Racism is an odious fact of history, in all nations and cultures, but the facts today in California tell a very different story. Racism, such as it is, is institutionalized to favor nonwhites in every aspect of society, hiring, admissions, and promotions. To the extent racial disparities exist in academic group achievement, it is the result of schools that have been destroyed by the teachers’ union monopoly, which has been proven to disproportionately damage schools in low-income areas. And as courageous conservatives in the black and Latino communities are asserting with increasing confidence, building wealth and income in these communities requires internal cultural change: stay married, work hard, stay in school, study marketable skills, reject drugs and alcohol and gangs. There are ample examples of communities in the United States that have overcome discrimination, or possible discrimination, and have thrived. It can be done. Take responsibility.
Finally, there is climate change, the trump card of the collectivists, played by progressive feudalists whenever they decide it’s time to end the debate and get on with their agenda. But everything the environmental extremists have done in recent years has caused harm. Suburban expansion doesn’t stop climate change, it just makes housing unaffordable. Forest “preservation” doesn’t preserve forests, it turns them into tinderboxes that are periodically obliterated by fire. Natural gas is affordable and clean, and has already allowed Americans to lower their ratio of CO2 emissions to energy consumption to the lowest of all industrialized nations. Are the Chinese and Indians going to lower their emissions? Because if they don’t, so what if Americans do? And what about nuclear power? Why is the renewables lobby shutting down Diablo Canyon?

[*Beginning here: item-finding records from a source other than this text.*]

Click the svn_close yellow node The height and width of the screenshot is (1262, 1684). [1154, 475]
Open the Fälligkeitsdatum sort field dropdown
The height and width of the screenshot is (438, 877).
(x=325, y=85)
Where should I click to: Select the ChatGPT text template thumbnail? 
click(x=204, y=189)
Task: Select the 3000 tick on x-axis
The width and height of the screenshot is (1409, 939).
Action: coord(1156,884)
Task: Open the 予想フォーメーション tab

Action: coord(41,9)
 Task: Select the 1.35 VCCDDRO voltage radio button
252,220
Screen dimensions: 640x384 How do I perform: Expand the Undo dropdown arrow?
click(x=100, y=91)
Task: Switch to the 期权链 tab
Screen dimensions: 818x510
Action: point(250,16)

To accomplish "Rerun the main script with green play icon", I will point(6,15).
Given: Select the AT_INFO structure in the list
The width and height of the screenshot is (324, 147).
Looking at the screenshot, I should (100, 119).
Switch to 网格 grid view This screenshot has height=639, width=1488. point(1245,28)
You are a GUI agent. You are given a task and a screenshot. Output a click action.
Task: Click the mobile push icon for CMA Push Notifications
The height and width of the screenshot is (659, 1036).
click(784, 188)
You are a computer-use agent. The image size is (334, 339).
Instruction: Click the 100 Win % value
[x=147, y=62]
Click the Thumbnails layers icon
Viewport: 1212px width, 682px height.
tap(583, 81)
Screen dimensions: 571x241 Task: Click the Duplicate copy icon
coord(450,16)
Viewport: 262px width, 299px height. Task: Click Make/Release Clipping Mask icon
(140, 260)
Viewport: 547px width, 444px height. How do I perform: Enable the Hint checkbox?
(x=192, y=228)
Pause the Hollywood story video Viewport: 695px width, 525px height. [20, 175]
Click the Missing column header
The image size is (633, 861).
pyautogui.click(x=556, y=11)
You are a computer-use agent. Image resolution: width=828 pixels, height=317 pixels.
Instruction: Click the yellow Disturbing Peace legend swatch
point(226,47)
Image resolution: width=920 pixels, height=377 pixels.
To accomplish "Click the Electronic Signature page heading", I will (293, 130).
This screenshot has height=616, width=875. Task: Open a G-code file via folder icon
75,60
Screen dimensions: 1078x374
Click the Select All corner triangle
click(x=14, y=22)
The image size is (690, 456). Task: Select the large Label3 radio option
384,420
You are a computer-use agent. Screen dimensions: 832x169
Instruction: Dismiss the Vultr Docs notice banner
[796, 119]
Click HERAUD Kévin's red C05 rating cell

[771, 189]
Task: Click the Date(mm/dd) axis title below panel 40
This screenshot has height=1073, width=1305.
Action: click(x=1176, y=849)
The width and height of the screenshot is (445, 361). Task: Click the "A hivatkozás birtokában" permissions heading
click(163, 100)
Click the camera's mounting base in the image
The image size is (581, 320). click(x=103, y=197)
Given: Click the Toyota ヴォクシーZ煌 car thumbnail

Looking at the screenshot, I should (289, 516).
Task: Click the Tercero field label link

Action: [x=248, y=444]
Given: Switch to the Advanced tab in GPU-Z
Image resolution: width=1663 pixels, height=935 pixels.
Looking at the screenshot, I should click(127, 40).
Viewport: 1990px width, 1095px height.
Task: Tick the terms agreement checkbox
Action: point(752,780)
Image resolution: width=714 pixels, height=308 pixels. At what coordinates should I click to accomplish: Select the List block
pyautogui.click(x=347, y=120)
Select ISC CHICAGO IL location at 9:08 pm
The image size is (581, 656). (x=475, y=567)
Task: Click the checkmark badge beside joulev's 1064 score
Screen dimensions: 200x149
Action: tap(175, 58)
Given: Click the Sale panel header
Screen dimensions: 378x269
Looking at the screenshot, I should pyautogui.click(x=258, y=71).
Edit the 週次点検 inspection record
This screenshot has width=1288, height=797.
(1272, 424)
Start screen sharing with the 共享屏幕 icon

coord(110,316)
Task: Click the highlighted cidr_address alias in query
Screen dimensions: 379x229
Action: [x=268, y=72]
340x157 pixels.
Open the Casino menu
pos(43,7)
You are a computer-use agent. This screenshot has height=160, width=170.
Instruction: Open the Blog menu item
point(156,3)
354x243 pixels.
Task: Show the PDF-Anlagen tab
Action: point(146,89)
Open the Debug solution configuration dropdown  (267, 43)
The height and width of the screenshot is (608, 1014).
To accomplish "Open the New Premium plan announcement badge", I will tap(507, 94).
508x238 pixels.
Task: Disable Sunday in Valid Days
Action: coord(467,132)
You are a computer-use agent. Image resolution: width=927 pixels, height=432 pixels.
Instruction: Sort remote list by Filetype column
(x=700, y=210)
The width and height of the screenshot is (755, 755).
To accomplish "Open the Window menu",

These are the messages that must be taken to California’s voters, without apology or equivocation. Expand suburbs along the freeway corridors into the vast rangeland of California. Build new reservoirs and restore the aqueducts. Build desalination plants up and down the California coast and keep Diablo Canyon open. Thin the forests, restore the timber industry, and build biomass power plants to turn the trimmings into clean electricity. Instead of squandering billions on the bullet train, widen the roads with smart lanes for high speed, high tech cars. Drill for natural gas in the Monterey Shale. Mine lithium in the Mojave Desert. Deregulate, so builders and business owners can spend their time, talents, and money on productive work instead of permits and fees. And launch a frontal assault on the teachers’ union by enacting school choice with vouchers parents can redeem wherever they want.
This is a contract with California that would entice everyone. This is the enlightened, empowering capitalism that delivers the broad prosperity and freedom that progressive feudalism promises but cannot possibly deliver. This is the agenda that will enable voters in California to understand that competitive abundance is a morally preferable choice. California can be affordable again without compromising environmentalist values.
California can deliver opportunity to everyone again, no matter who they are or where they came from. Americans who want to prevent the Californication of America must step up, dollar for dollar, to counter the spending of California’s public sector unions and resident billionaires.
California’s seething population, searching for answers, must realize the premises used to justify their misery rely on convenient illusions, conjured by special interests for their own gain. But the battle must be fought. Somebody has to tell them.
What is at stake in California is not just California. It is the future of America. It is the future of the world.